• **TEXT PROVIDED**

-- start --

Run evaluation if the current iteration matches the frequency for any dataset.

Parameters:

Name Type Description Default
iteration int

Current training step.

required
model BaseModel

The model to evaluate.

required
criterion BaseCriterion

The loss function.

required
eval_data_dict dict[str, EvalDataPipeline]

Dictionary mapping dataset names to dataloaders.

required
collective Collective | None

Distributed collective for metric aggregation.

None
all_metrics_configs dict[str, list[dict]] | None

Root metrics configuration from TrainConfig.

None

Returns:

Type Description
None | dict

Dictionary of computed metrics if evaluation ran, else None.

Source code in optimus_dl/recipe/train/mixins/managers/evaluation_manager.py
def run_evaluation_if_needed(
    self,
    iteration: int,
    model: BaseModel,
    criterion: BaseCriterion,
    eval_data_dict: dict[str, EvalDataPipeline],
    device: torch.device,
    collective: Collective | None = None,
    all_metrics_configs: dict[str, list[dict]] | None = None,
) -> None | dict:
    """Run evaluation if the current iteration matches the frequency for any dataset.

-- end --

• **RECORD EXTRACTS**

-- start --

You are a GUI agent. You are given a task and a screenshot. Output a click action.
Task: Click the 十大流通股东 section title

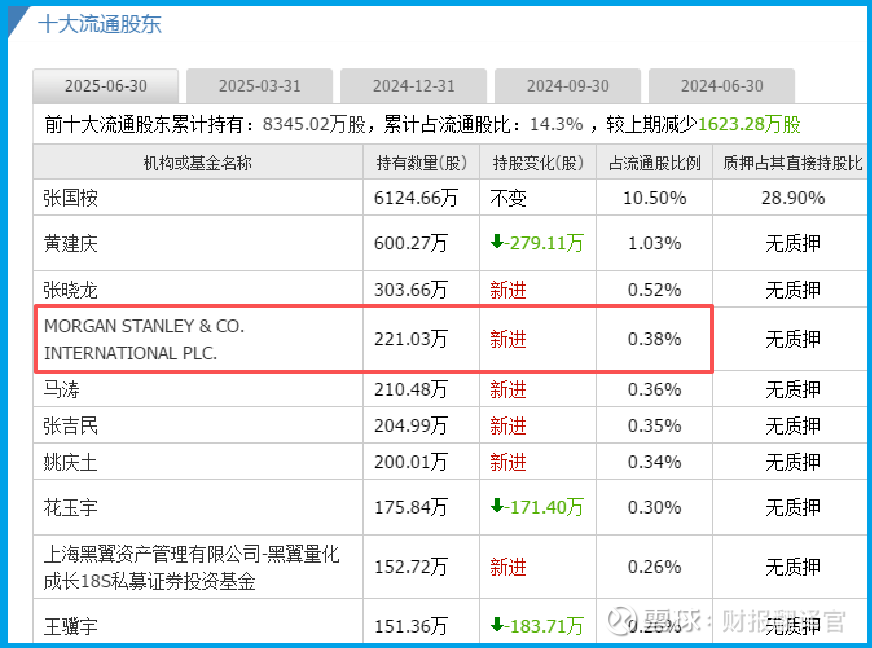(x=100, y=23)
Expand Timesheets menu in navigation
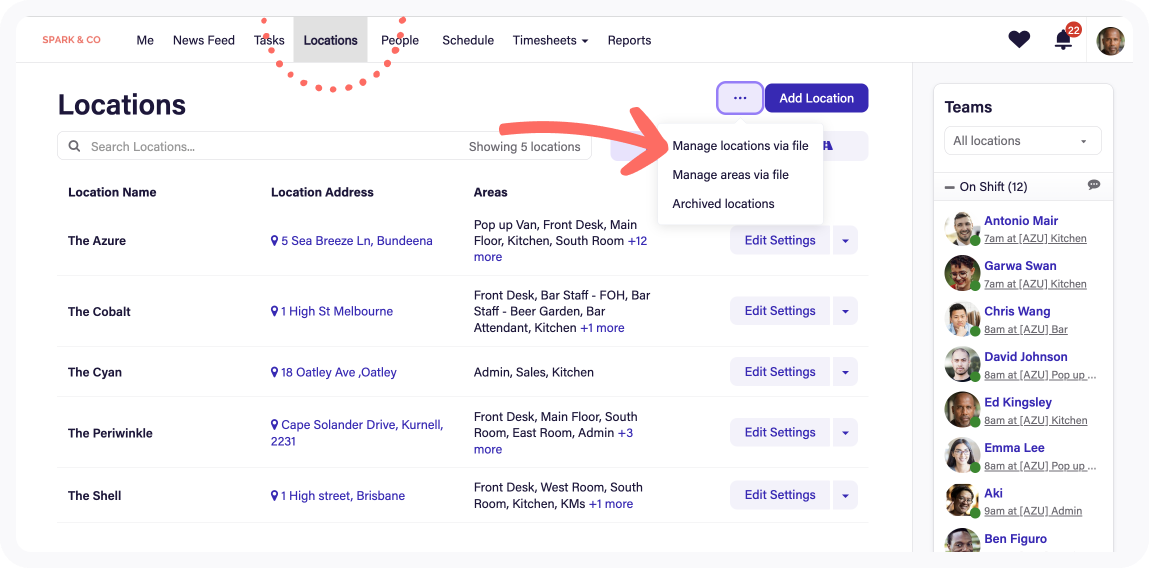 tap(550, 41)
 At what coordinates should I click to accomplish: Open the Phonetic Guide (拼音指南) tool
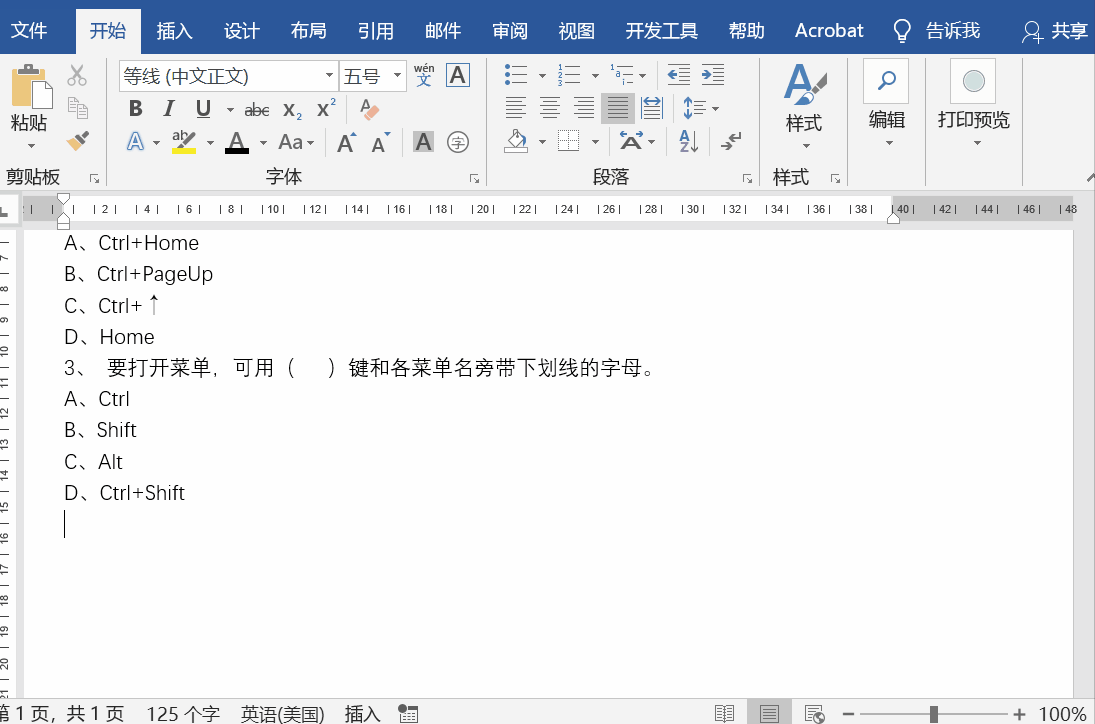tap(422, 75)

-- end --

• **DIRECTIVE**
Extend the run_evaluation_if_needed documentation from its last line, picking up after the opening docstring sentence.

• **OUTPUT BELOW**
    Args:
        iteration: Current training step.
        model: The model to evaluate.
        criterion: The loss function.
        eval_data_dict: Dictionary mapping dataset names to dataloaders.
        collective: Distributed collective for metric aggregation.
        all_metrics_configs: Root metrics configuration from TrainConfig.

    Returns:
        Dictionary of computed metrics if evaluation ran, else None.
    """
    result = {}

    # deterministic order
    eval_data_dict_keys = sorted(eval_data_dict.keys())
    for eval_name in eval_data_dict_keys:
        eval_data = eval_data_dict[eval_name]

        max_iterations = (
            eval_data.eval_iterations
            if eval_data.eval_iterations is not None
            else self.eval_iterations
        )
        if max_iterations is not None and max_iterations < 0:
            max_iterations = None

        eval_freq = (
            eval_data.eval_freq
            if eval_data.eval_freq is not None
            else self.eval_freq
        )
        if eval_freq <= 0 or iteration % eval_freq != 0:
            continue

        try:
            result |= self.run_evaluation(
                iteration=iteration,
                model=model,
                criterion=criterion,
                eval_data_dict={eval_name: eval_data},
                max_iterations=max_iterations,
                collective=collective,
                all_metrics_configs=all_metrics_configs,
                show_progress=True,
                device=device,
            )
        except Exception as e:
            logger.exception(
                f"Error during evaluation of {eval_name} at iteration {iteration}: {e}"
            )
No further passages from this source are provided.